THE REQUEST:
Gather every line of the dataset records below that contains the string "agent", counting only matches whose letter case is identical.

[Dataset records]

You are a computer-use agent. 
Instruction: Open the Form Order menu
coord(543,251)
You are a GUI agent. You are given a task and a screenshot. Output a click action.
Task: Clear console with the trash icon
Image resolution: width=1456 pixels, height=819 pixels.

REPLY TO THE TASK:
You are a computer-use agent. 
You are a GUI agent. You are given a task and a screenshot. Output a click action.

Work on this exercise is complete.